There are many advantages to buying a condo off-plan, but there are also risks involved. We’re here to tell you what they are, and how to best protect yourself.
Buying a condo off-plan can be a good idea. You get to take your pick from all the models available, personalize the space with slight modifications to the design, and pay current market price, despite the fact that by the time construction is complete, the market value of the property may have increased.
“Being one of the first buyers also allows you to choose among the best situated units in the building” adds Ronald Panneton, Vice President of the Groupe Alta-Socam.
It is important to exercise caution and know how to protect yourself, because buying a home that hadn’t even been built yet can bring on some complications.
Taking Possession Later than Expected? Make Sure You’re Compensated!
Managing construction is not a simple task and delays are frequent. Protect yourself by ensuring that the date you are expected to take possession of your new condo is clearly indicated on the contract you are signing. While, for example, a two week delay may be acceptable, you can negotiate a penalty for longer delays.
And because you don’t want to have to wait forever in condo limbo, it is important to also state that after a predetermined amount of time has passed, you reserve the right to terminate the contract, according Ms. Ginette Allard, a notary at the Grandpré, Joli-Coeur firm.
Gross Surface Area or Net Area?
When you buy an off-plan unit in a multi-storey building, you are provided with the architect’s measurements. They include columns and supporting walls, among other things. Once the unit is built, a surveyor will determine the net area of the unit, which translates to habitable surface area and is less than the gross surface area. Although the difference between gross and net surface area can vary according to the type of construction, there is always a difference, which is important to keep in mind when you buy so you don’t later feel like you were misled.
“The buyer and developer should agree on what percentage of difference between gross and net square footage is acceptable. There should be a clause in the contract that either ensures a flat rate of compensation, or a rate of compensation per square foot for differences exceeding the percentage agreed upon. There should also be a clause allowing the buyer to annul the contract if the difference between gross and net area surpasses a predetermined threshold that the buyer deems too high,” Ms. Allard explains.
Negotiating Your Contract
To quote the Latin proverb: “spoken words fly away, written words remain”. When it comes to buying a condo, this means you must have all elements you consider non-negotiables explicitly stated in your contract, be it the pool or chalet on the roof, or the quality of the soundproofing or finishing materials.

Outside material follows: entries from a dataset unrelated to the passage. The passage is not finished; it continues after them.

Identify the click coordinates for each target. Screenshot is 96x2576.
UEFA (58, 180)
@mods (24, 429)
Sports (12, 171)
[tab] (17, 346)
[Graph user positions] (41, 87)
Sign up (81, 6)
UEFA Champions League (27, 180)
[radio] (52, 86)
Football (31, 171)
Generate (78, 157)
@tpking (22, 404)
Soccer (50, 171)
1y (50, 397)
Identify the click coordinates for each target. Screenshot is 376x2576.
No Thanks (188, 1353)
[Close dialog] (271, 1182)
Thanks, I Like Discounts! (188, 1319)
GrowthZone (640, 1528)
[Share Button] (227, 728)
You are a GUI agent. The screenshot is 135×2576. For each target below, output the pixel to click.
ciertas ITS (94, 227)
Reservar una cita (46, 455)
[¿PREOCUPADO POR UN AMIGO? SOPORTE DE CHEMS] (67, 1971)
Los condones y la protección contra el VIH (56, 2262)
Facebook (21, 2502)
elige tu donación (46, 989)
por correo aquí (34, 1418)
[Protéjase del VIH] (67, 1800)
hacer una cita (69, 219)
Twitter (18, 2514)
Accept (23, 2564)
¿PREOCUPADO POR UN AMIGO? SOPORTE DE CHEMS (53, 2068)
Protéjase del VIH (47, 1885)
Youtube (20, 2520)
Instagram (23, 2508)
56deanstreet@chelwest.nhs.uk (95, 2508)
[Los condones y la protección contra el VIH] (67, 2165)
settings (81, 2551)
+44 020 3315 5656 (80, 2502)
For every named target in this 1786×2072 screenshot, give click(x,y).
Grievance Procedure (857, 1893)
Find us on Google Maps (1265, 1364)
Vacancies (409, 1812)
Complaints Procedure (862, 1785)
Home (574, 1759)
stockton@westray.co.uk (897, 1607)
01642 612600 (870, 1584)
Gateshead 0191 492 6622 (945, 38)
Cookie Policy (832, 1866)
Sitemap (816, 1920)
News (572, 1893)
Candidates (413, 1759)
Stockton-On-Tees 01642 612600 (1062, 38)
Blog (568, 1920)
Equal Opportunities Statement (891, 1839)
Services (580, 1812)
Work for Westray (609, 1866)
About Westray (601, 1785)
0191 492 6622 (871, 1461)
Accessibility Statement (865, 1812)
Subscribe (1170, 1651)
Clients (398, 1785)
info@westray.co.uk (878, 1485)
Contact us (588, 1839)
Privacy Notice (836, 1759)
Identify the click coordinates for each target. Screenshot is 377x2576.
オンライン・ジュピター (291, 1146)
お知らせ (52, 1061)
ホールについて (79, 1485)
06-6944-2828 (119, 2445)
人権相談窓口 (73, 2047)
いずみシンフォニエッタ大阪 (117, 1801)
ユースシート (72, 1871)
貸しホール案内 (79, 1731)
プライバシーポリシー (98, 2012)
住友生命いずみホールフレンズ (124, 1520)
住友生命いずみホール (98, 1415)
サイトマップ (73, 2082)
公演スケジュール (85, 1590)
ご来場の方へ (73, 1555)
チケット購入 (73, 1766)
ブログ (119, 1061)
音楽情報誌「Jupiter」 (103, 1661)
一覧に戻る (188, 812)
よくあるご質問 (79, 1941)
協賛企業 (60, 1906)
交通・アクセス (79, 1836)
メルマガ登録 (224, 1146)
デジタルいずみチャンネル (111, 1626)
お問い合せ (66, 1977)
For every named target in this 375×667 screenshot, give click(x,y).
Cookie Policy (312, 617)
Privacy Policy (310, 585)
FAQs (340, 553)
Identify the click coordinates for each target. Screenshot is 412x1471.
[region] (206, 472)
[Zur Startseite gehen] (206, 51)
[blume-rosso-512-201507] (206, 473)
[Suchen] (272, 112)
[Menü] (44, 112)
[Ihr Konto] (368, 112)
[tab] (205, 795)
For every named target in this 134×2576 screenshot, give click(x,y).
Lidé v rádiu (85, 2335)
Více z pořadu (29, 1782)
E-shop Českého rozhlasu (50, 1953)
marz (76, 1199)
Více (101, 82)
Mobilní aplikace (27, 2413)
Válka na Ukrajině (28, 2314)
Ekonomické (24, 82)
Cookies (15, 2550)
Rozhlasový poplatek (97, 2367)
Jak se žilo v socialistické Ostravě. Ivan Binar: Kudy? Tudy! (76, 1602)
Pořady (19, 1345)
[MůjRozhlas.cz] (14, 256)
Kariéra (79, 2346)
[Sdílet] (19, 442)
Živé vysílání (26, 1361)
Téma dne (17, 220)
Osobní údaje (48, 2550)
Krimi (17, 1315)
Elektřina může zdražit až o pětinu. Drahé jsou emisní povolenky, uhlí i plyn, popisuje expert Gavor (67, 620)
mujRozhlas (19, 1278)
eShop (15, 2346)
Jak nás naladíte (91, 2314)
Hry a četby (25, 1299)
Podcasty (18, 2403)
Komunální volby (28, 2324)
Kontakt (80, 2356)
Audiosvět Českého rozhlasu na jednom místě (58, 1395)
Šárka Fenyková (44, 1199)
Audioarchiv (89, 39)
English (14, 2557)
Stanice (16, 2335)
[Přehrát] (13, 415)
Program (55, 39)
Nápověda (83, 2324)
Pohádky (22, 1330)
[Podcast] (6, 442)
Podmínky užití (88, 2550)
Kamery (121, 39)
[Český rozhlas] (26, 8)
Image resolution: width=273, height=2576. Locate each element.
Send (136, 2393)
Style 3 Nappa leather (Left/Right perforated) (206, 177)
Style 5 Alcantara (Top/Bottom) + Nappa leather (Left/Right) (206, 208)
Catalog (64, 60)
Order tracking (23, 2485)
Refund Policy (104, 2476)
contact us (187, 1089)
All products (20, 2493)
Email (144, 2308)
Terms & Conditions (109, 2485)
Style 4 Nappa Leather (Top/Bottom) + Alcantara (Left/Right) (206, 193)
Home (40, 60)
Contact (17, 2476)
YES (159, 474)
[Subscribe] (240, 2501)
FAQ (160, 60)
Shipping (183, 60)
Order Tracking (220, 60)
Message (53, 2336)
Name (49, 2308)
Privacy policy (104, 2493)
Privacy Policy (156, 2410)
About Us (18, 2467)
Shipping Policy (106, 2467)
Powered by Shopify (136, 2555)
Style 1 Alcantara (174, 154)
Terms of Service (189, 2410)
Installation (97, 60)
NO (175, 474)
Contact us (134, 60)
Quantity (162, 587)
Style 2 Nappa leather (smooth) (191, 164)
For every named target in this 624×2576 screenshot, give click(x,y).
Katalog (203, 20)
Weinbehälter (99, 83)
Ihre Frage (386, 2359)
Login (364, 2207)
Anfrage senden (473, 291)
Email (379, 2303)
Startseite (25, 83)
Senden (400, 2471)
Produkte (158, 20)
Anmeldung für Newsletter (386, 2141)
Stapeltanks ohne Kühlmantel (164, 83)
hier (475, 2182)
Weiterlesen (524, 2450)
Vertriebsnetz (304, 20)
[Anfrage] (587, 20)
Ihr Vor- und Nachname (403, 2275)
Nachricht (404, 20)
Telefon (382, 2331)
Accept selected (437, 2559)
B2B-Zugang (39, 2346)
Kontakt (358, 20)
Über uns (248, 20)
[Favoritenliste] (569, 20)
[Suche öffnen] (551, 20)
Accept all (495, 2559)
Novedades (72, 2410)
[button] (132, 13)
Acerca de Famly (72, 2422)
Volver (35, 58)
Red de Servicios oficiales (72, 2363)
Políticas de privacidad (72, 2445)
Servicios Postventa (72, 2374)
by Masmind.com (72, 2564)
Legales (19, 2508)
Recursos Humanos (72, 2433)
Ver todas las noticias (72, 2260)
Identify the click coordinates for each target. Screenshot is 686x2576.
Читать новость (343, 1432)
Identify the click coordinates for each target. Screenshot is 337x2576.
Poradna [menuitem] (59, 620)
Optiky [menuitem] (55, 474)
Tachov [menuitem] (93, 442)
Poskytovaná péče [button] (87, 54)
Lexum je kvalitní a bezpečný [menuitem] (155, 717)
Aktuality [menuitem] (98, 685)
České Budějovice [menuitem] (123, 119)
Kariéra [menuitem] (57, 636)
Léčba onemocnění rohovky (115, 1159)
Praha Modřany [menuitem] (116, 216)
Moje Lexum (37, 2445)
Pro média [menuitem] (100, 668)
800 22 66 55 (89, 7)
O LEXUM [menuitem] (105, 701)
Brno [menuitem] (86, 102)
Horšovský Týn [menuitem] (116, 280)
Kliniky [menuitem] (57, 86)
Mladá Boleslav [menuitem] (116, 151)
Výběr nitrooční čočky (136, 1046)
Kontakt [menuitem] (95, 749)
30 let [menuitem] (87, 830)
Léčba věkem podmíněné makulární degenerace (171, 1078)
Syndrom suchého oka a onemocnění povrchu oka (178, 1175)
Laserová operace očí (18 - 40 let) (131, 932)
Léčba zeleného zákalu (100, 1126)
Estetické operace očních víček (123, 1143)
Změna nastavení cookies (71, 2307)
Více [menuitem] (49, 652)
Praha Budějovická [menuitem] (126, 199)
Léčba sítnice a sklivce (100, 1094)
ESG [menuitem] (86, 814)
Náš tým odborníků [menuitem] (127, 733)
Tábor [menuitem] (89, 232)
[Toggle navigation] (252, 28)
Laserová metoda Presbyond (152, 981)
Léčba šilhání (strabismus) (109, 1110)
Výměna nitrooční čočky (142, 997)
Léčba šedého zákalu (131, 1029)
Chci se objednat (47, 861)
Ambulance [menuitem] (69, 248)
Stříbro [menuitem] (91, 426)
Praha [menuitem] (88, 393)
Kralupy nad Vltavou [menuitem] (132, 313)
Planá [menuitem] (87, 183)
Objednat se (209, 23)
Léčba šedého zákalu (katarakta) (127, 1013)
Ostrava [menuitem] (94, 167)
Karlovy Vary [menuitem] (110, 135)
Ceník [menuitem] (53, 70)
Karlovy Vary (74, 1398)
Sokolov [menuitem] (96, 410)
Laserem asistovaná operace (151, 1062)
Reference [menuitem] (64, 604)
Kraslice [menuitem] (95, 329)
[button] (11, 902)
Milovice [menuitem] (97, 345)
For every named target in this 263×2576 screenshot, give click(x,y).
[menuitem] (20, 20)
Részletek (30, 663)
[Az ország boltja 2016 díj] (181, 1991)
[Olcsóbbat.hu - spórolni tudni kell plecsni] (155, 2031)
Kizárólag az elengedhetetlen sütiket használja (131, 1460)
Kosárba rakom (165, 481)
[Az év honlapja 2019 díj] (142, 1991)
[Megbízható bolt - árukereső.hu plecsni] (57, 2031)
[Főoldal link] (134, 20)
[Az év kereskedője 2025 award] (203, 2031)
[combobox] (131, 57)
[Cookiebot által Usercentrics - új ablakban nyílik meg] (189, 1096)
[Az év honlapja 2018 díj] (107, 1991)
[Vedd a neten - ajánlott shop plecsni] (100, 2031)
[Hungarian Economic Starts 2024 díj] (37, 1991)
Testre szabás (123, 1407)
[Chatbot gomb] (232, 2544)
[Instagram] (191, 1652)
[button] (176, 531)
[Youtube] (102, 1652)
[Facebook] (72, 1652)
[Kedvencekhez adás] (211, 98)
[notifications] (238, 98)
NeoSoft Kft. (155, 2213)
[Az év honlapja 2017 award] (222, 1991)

“Have you negotiated with the sales office? Ask that every promised inclusion, from luxury countertops to ceramic tiles in the shower to lighting under the kitchen cabinets, be included in your contract” Ronald Panneton counsels, adding that one should never assume that what you see in the showroom is what you’ll actually get in every unit. Keep in mind that this model unit is made to boost sales. Productive negotiation requires good preparation!
Find more aspects to consider in the article: How to Efficiently Negotiate the Purchase of a Condo
Navigating Your Warranty
If you buy in a building where there are four or less superimposed units, the Garantie de construction residentielle automatically applies and has been in effect since January 1st, 2015. To understand the ins and outs of the guarantee as well as what’s included, consult their website. For taller buildings, the developer is free to adhere to any warranty plan offered by entrepreneurial associations such as l’Association des professionnels de la construction et de l’habitation du Québec (APCHQ) and its program called Garantie des immeubles résidentiels (GIR), or l’Association de la construction du Québec and its program called Plan de garantie (PGAI) or finally the Garantie Habitation des Maîtres Bâtisseurs (GHMB).
These warranty plans vary from one to the other, but all protect down payments (up to a certain amount), and some of them compensate buyers if they take possession of their unit later than planned. They all protect buyers in case of incomplete construction, and unit defects or malfunctions.
Know Your Developer
Because warranty protection is inevitably limited, it is smart to learn about the developer that you’re doing business with.
- How long have they been in business, and how many successful projects do they have under their belt? (Mr. Allard suggests you go see their previous projects and ask the co-proprietors about the quality of the construction and the after-sale follow through.
- Does the developer frequently change business names, and have they faced criminal prosecution? To find out visit http://jugements.qc.ca
- Has the developer has many complaints filed against them at the Office de la protection du consommateur? Check at http://opc.gouv.qc.ca
- Is the developer registered with the Regie du batiment du Quebec? You can find the list of registered developers at https://www.rbq.gouv.qc.ca/en/home.html
- Are the documents they provide clear and easy to read? Is it easy to obtain information from them?
- Are the staff at the sales office able to answer specific questions about the project?
It is good to note that the Civil Code of Quebec ensures that if the developer fails to pay the people who took part in the construction of a building, such as labourers, architects, and those who provided materials, those affected can file a notice of legal hypothec that will force the co-proprietors to pay these debts. Ms. Allard says that you can get Title Insurance to protect against this, albeit paid for by you and not the developer.